3 Benefits of Reflective Writing

Now you can see how reflective writing can be incorporated into your daily schedule to help create a sense of calm in your life. Here are some additional long-term benefits that you can expect to see from practicing reflecting writing. Remember, very few positive changes happen overnight, so be sure to give yourself time for a habit to be formed before giving up on this ongoing practice. You can use your notebook as a habit tracker to keep yourself accountable for your new habit. As time progresses, you will see the benefits that will boost your personal awareness and your efficiency.

Once you become comfortable with the practice of daily writing, all of those minor (and major!) frustrations will flow onto the paper — and out of your mind. This process of decluttering your brain helps you by lifting the weight from your mind and freeing you up to simply be present with family and friends. Looking for other great ways to clear your mind? Try meditation.

You know all of those things you wished you could say — but didn’t? Let them flow out onto your paper . . . which you will then never share with another soul. Even though your keeping these words to yourself, seeing these frustrations in writing can help bring perspective and perhaps see the other side of arguments. Understanding how others approach a topic allows you to be a more effective and patient communicator in the future.

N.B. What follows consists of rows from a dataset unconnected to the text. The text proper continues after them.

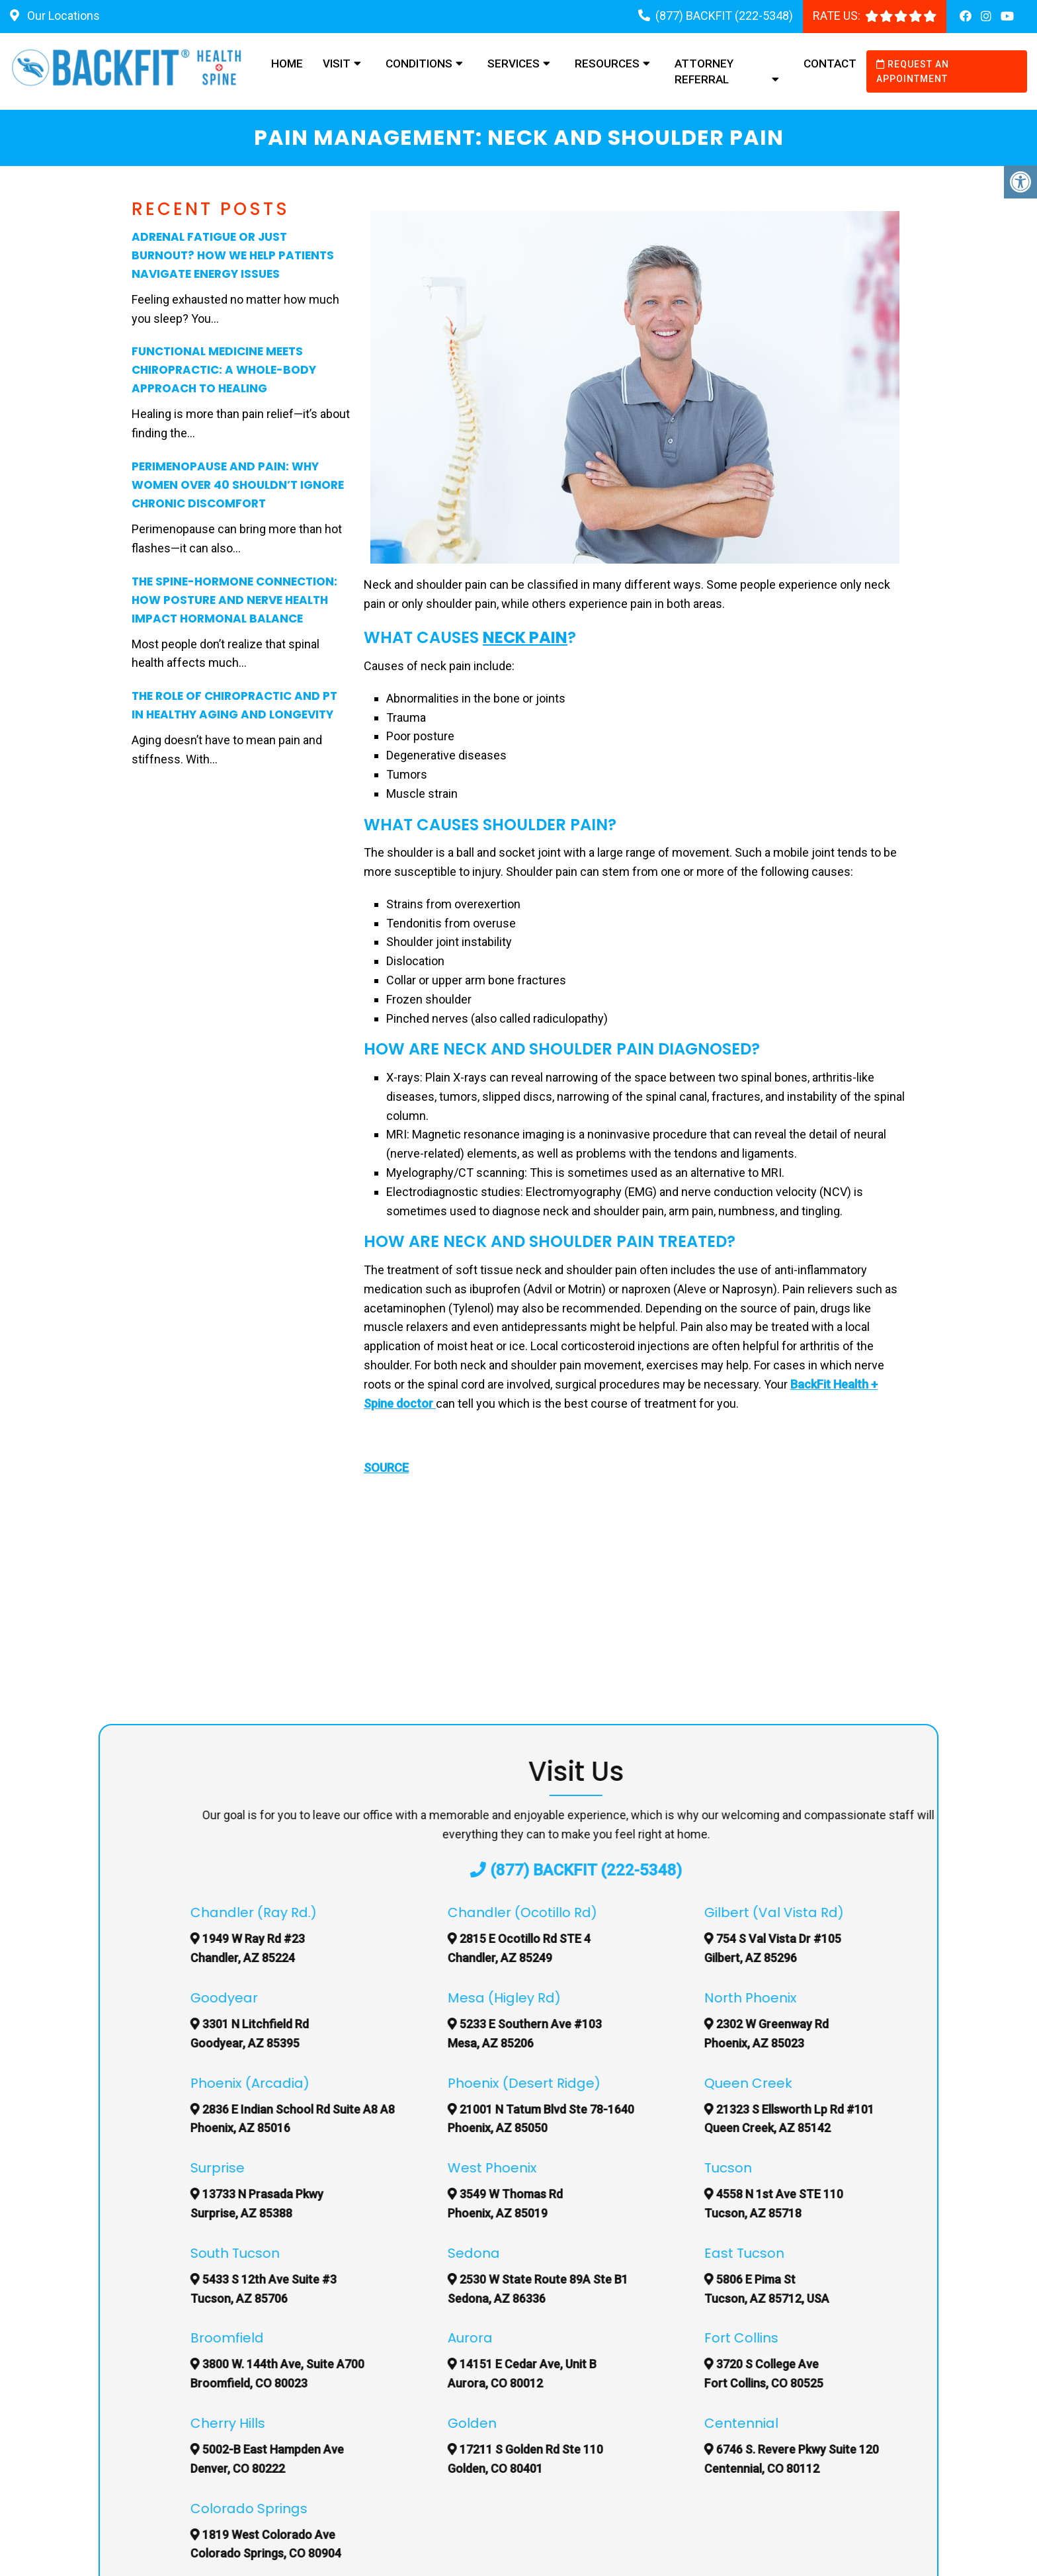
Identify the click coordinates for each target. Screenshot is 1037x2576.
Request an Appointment (912, 71)
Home (287, 63)
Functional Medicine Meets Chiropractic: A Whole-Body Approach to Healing (224, 369)
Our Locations (62, 15)
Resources (607, 63)
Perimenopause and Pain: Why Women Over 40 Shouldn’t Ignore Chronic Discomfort (238, 484)
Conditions (419, 63)
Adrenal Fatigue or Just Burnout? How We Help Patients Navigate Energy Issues (233, 255)
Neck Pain (525, 637)
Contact (830, 63)
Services (513, 63)
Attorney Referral (704, 71)
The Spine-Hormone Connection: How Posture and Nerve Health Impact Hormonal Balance (234, 600)
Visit (337, 63)
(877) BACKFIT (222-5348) (724, 15)
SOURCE (386, 1468)
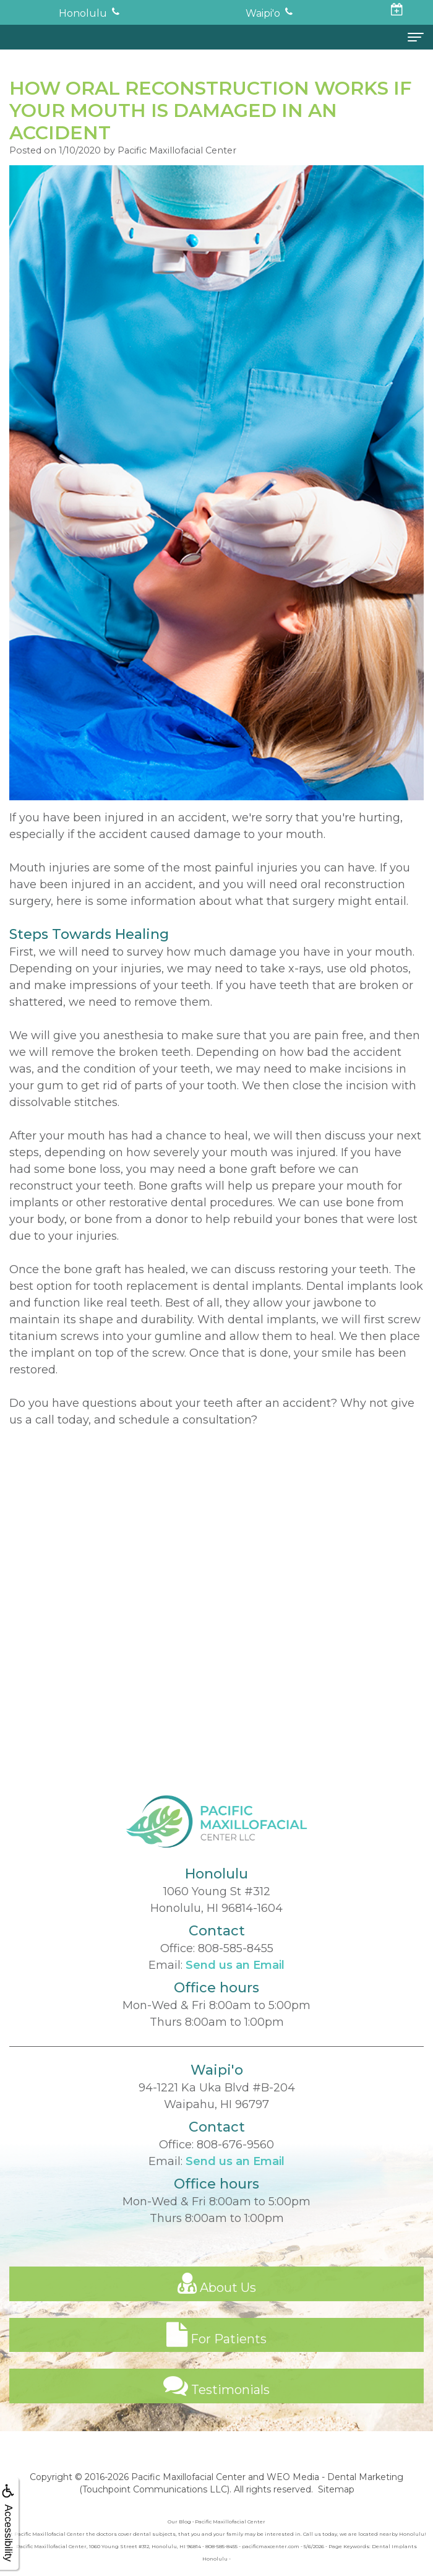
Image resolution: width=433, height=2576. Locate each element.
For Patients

Are there big, scary goals that you want to accomplish? There’s no time like the present to start free-flowing your ideas onto paper. You might be surprised to find that perfect golden nugget when you going back later and read these ideas. Your mind has a way of relating tidbits of information when ideas are flowing freely onto paper. If nothing else, you’re getting the ideas out of your head and somewhere that they can be reviewed — and acted upon!